The resistance empowered Native Californian’s to flee the Mission San Francisco in large numbers. By the end of the summer of 1795, at least 280 had fled, a high enough percentage to threaten the survival of the mission which required forced labor.
The tule marshes of the Sacramento-San Joaquin Delta were an important refuge for San Francisco Bay Area mission-persecuted Native people seeking freedom. [2]
One of the earliest and most successful demonstrations of Native resistance to colonization was the destruction of Mission San Diego on November 4, 1775. The Ipai-Tipai organized nine villages into a force of about 800 men who completely destroyed the Mission San Diego.[3] At the time, it was questioned whether the mission system could survive the Native resistance. [4]
Ten years later, the 1785 San Gabriel mission (present day Los Angeles) rebellion was led by Gabrieleño and Toypurina (an influential shaman). In the early fall of 1785, Toypurino organized the revolt during a new moon. They planned to kill their captors and destroy the mission buildings. The revolt was thwarted by a Spanish solider who overheard them planning.[5]
During her trial, Toypurina was asked why she led the attack party.
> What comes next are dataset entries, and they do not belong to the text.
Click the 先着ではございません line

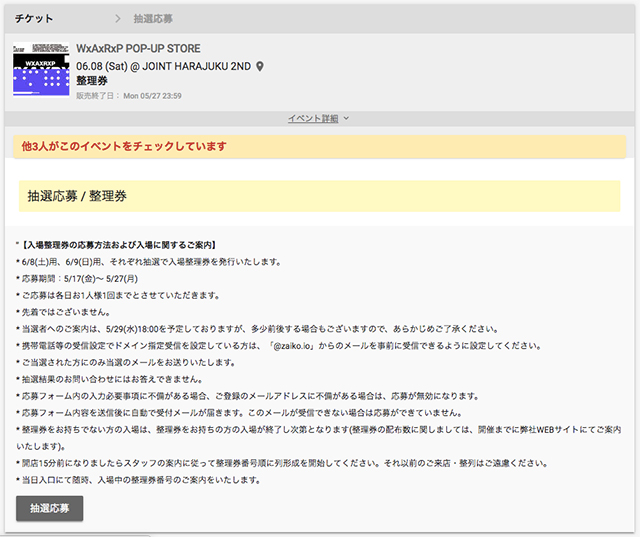tap(66, 311)
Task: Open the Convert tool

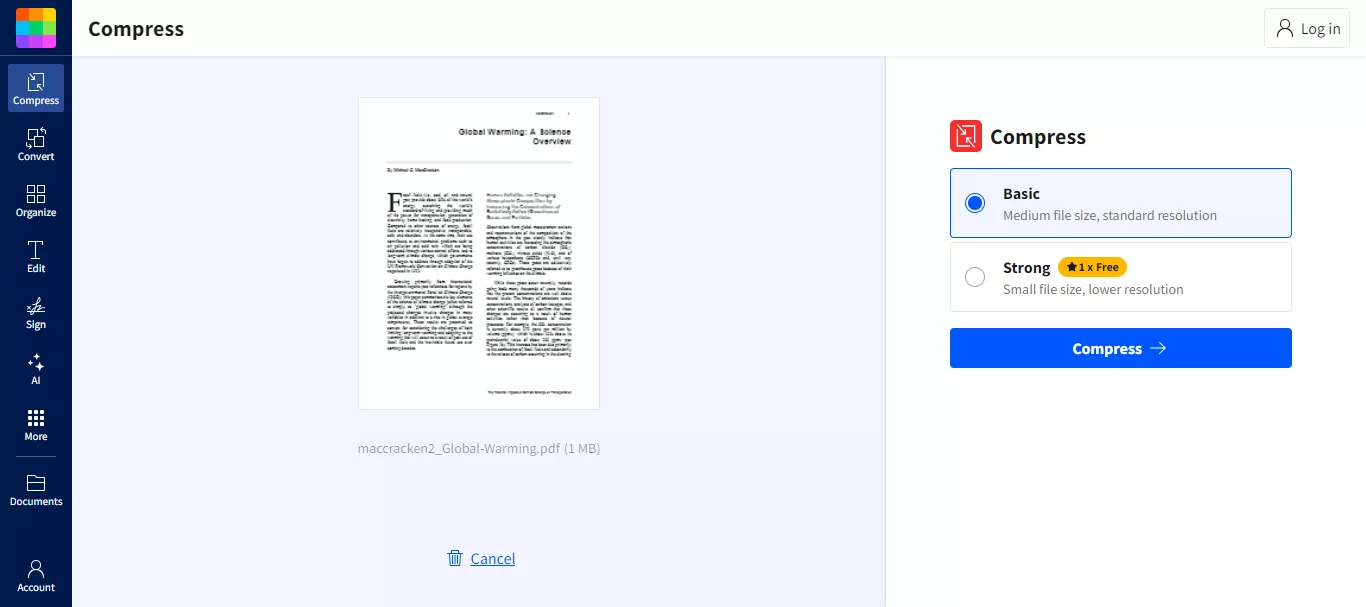Action: 36,144
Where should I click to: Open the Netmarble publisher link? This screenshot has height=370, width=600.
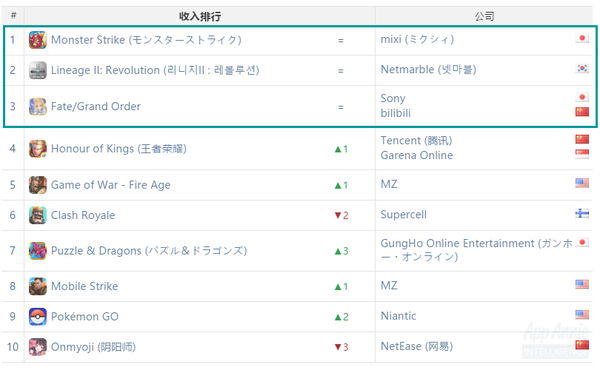point(428,70)
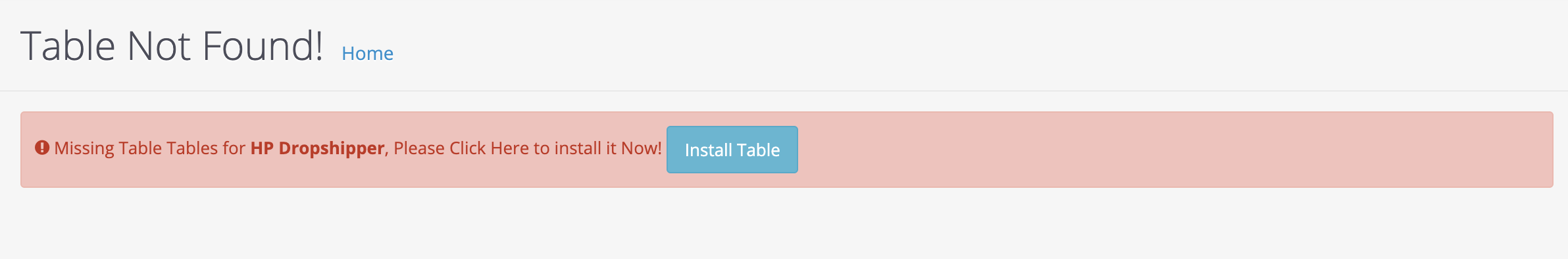Select the blue button labeled Install Table
The height and width of the screenshot is (259, 1568).
point(732,150)
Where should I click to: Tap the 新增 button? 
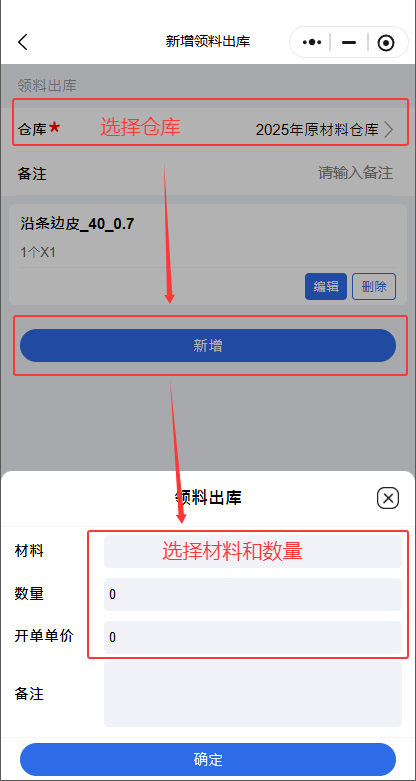[208, 346]

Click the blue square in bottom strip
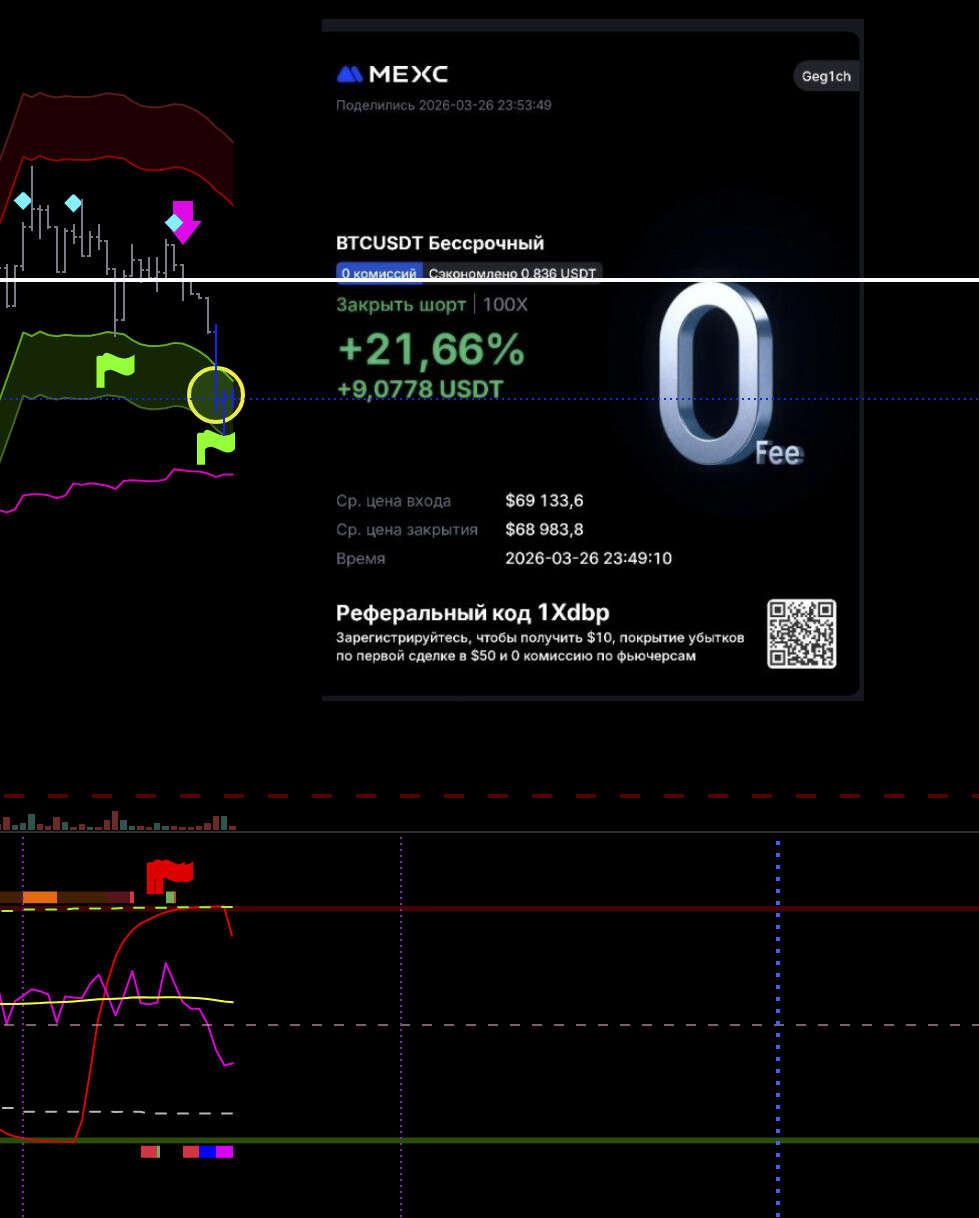pos(207,1152)
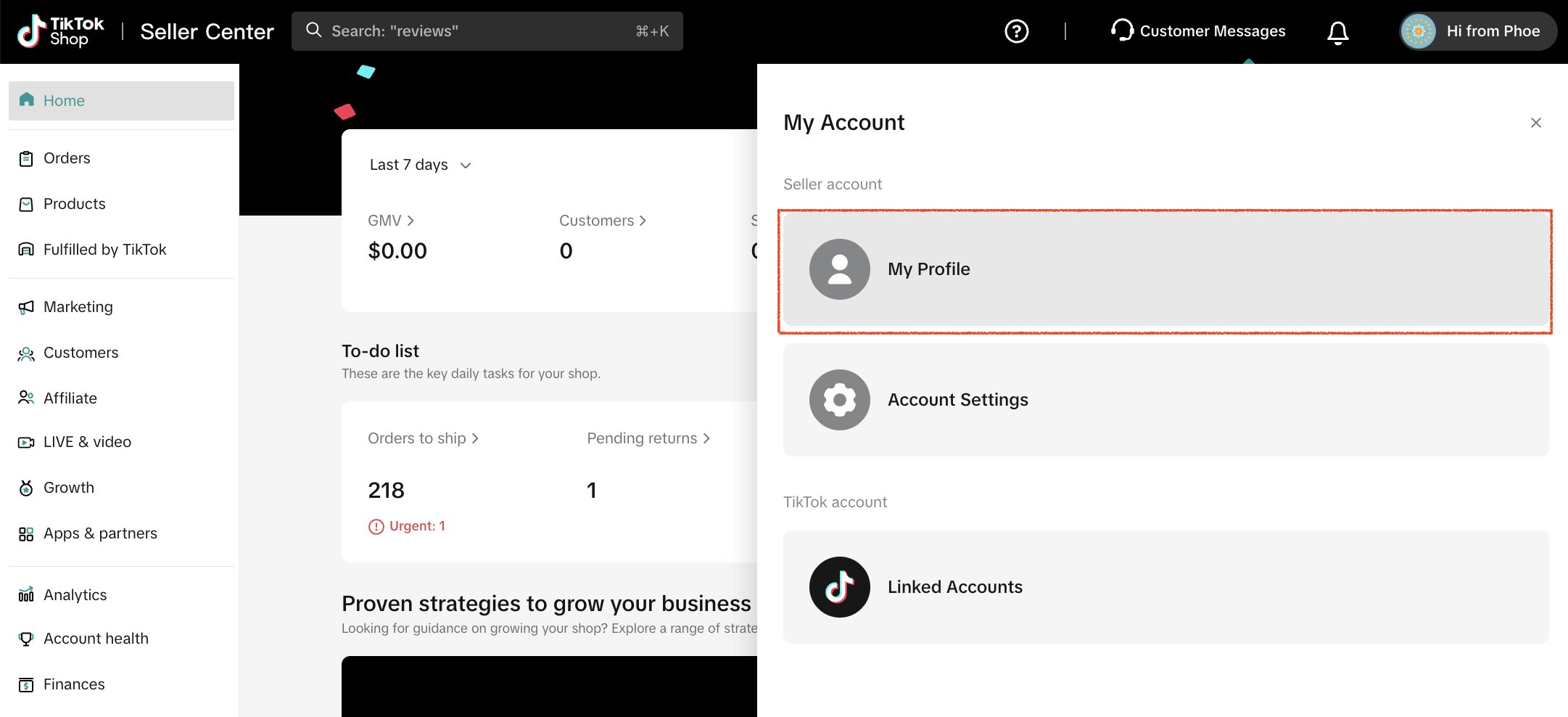
Task: Open Customer Messages headset button
Action: click(1198, 31)
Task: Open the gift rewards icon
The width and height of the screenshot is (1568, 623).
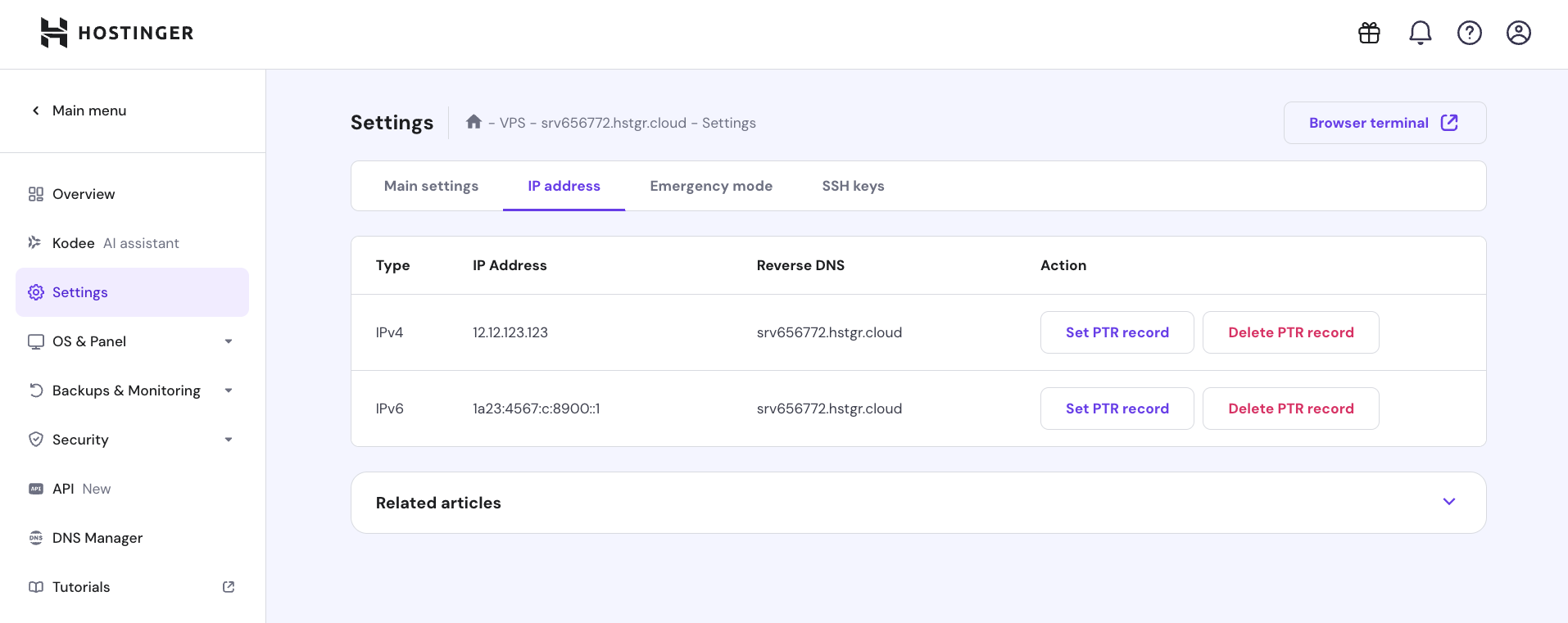Action: click(1369, 33)
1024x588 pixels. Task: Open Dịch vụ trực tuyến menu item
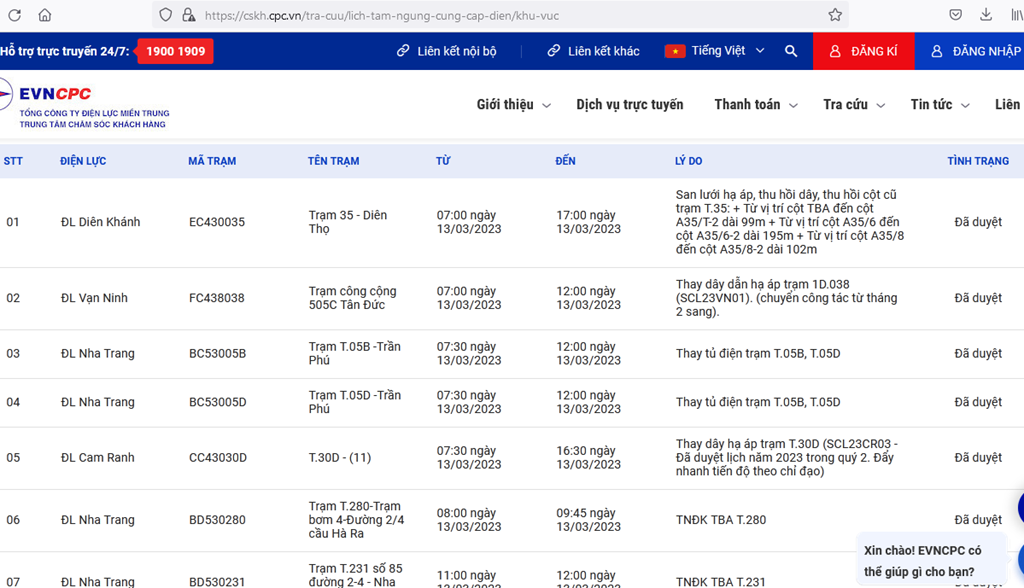coord(630,105)
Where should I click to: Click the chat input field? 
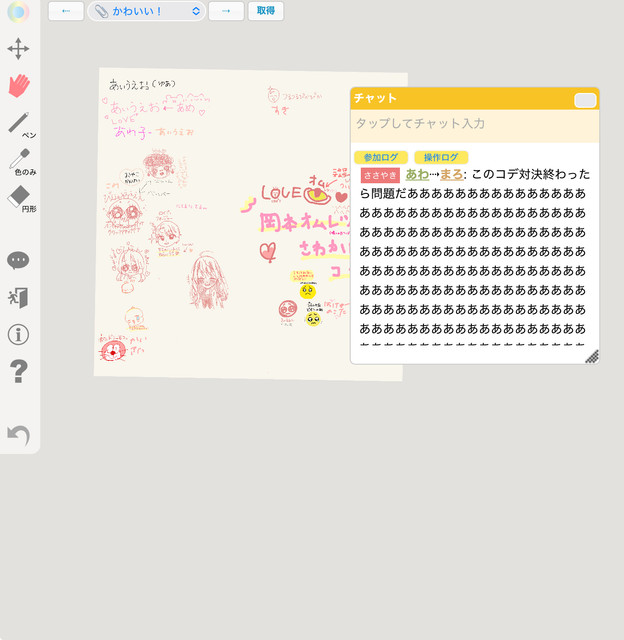pos(474,124)
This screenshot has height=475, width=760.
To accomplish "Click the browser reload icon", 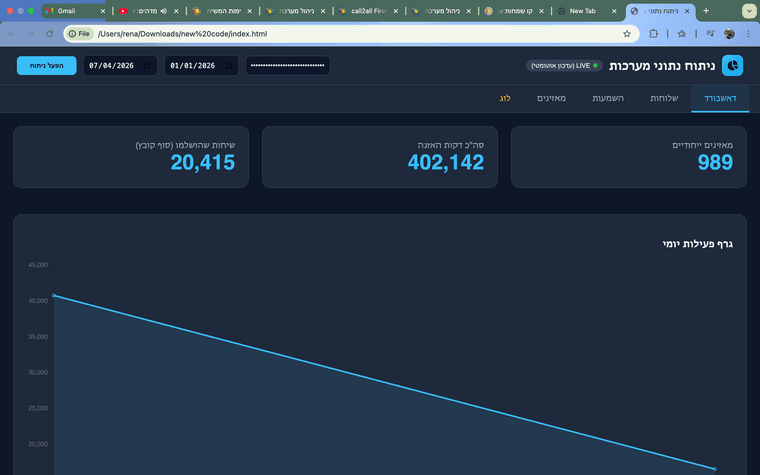I will (x=49, y=33).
Toypurina glared at Governor Fages and hissed:
“I came to inspire the dirty cowards to fight and not to quail at the sight of Spanish sticks that spit fire and death, nor retch at the evil smell of gun smoke – and be done with your invaders.” -Toypurina [6]
Toypurina was imprisoned for years at the mission presidio’s jail. She was then exiled to Mission San Carlos (present-day Carmel). [7]
Later in September of 1795, over two hundred Native Californians deserted the San Francisco Mission.
Resistance occurred throughout the mission period, but the clerico-military administration did not tolerate violent or even non-violent resistance. They responded by attempting to prevent escapes, sending out armed parties to capture runaways, and punishing recaptured runaways. [8]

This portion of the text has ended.